## Exercise details
Would you write out the lines below exactly, from the one containing "Task: Open the" to the very last, but without the pictures?

## Data section

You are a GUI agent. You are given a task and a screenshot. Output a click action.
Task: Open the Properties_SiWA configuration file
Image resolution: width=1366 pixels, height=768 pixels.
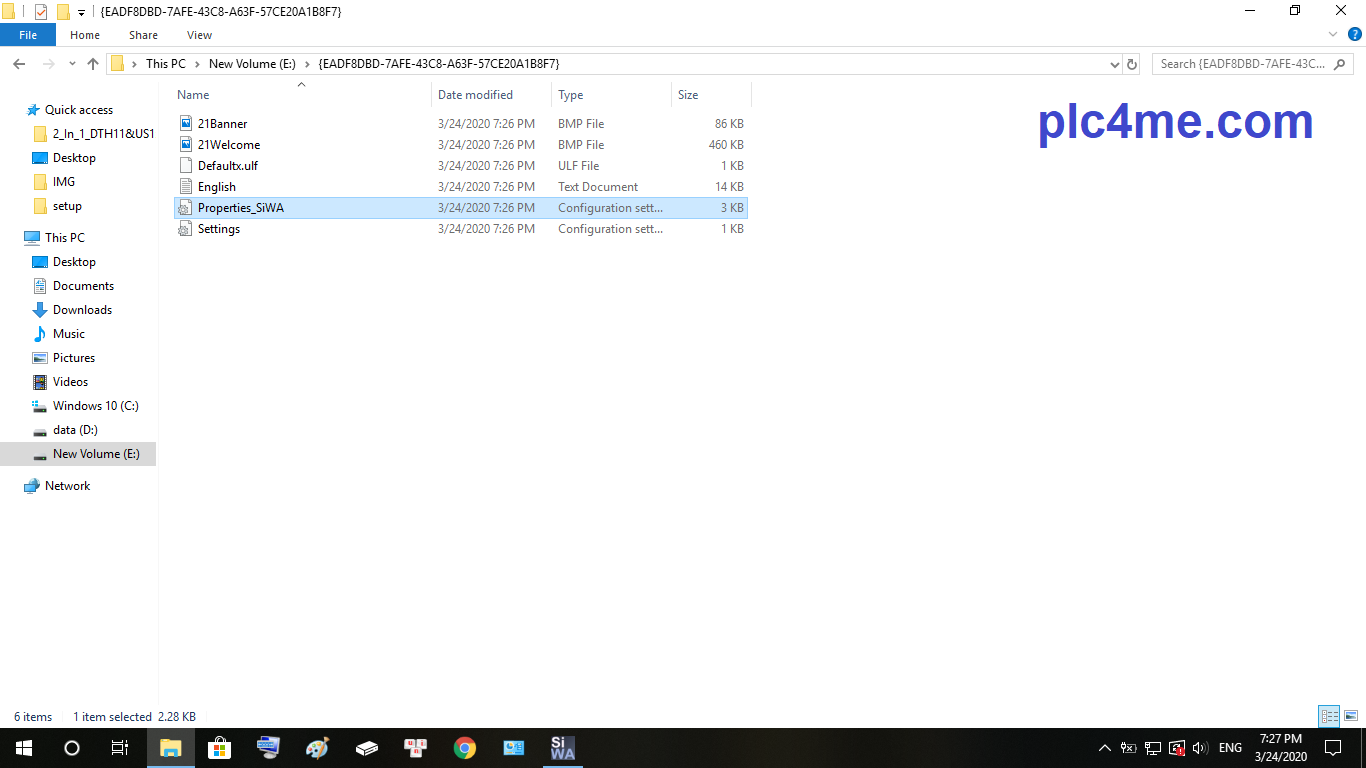[243, 207]
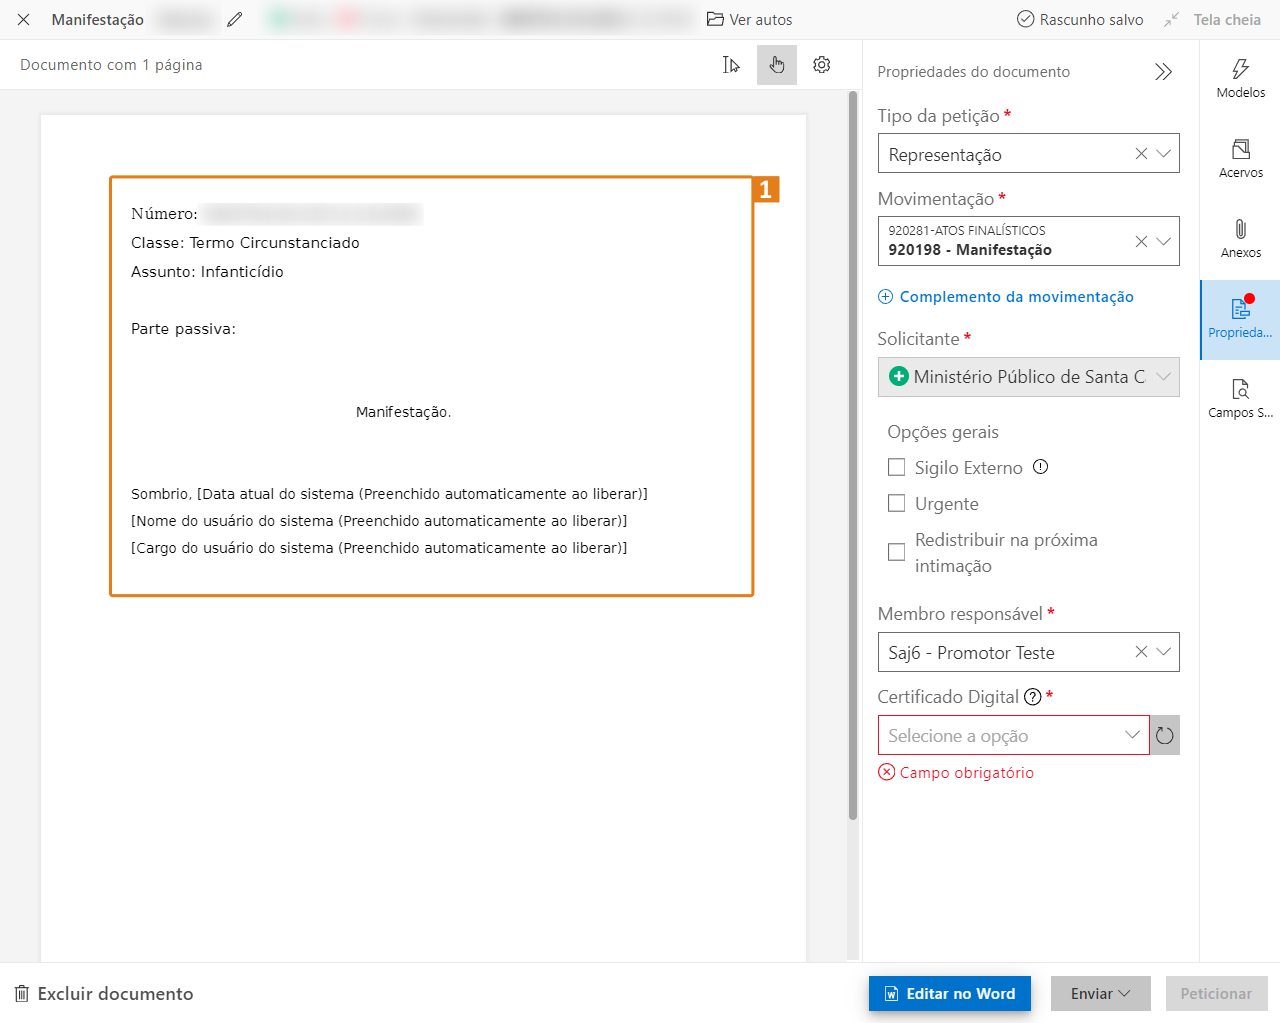
Task: Open document settings gear icon
Action: [822, 65]
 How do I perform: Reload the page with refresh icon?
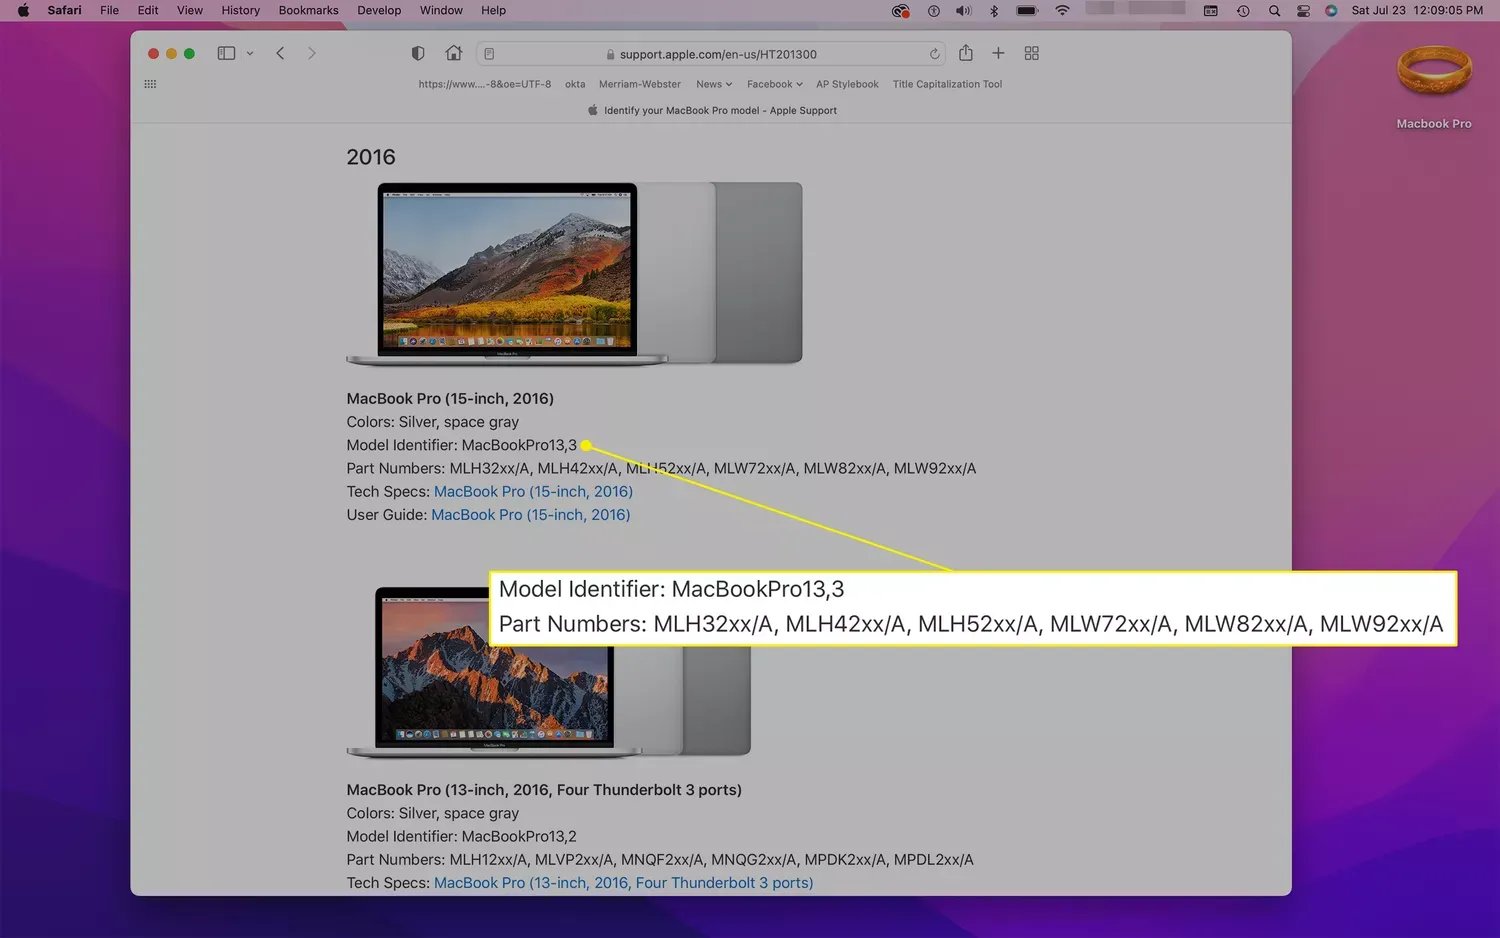pos(934,54)
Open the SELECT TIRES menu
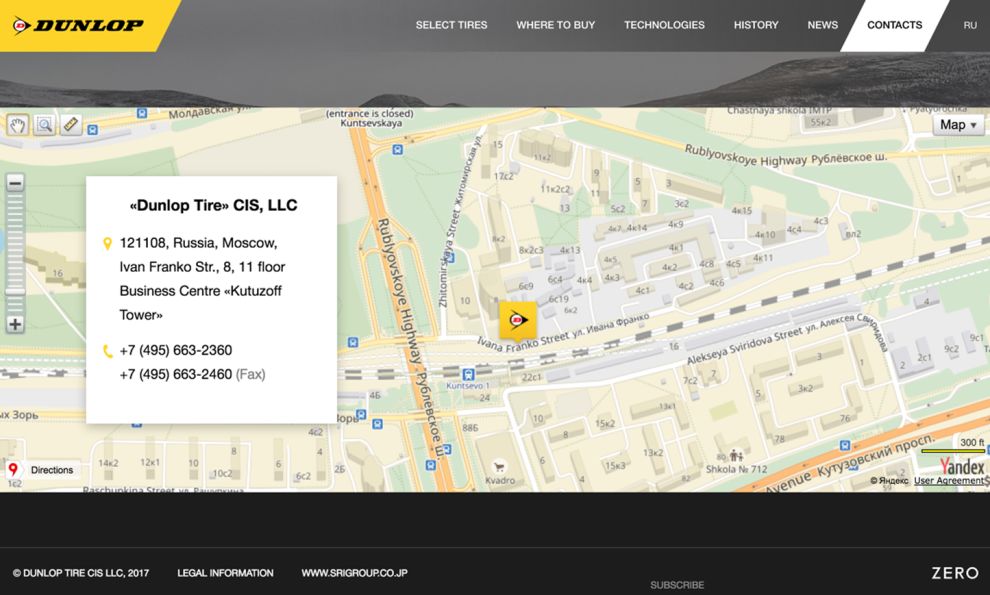The height and width of the screenshot is (595, 990). tap(451, 25)
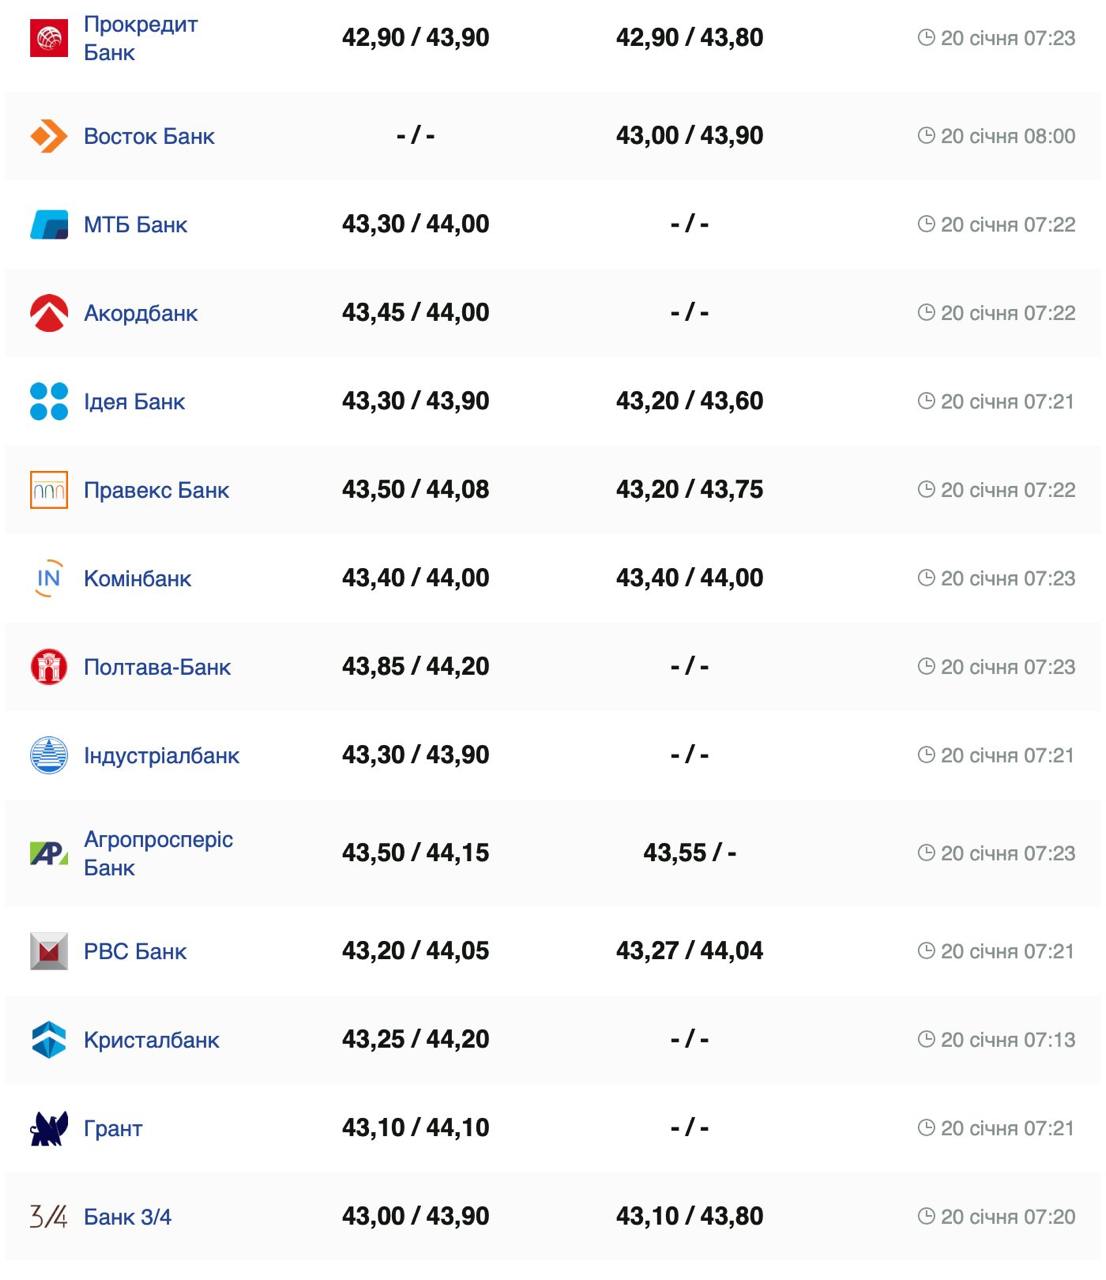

## Written solution
Task: Open the Properties_SiWA configuration file
Image resolution: width=1366 pixels, height=768 pixels.
[243, 207]
Task: Open document settings gear icon
Action: [822, 65]
 How do I perform: Reload the page with refresh icon?
pos(934,54)
Open the SELECT TIRES menu
The height and width of the screenshot is (595, 990). tap(451, 25)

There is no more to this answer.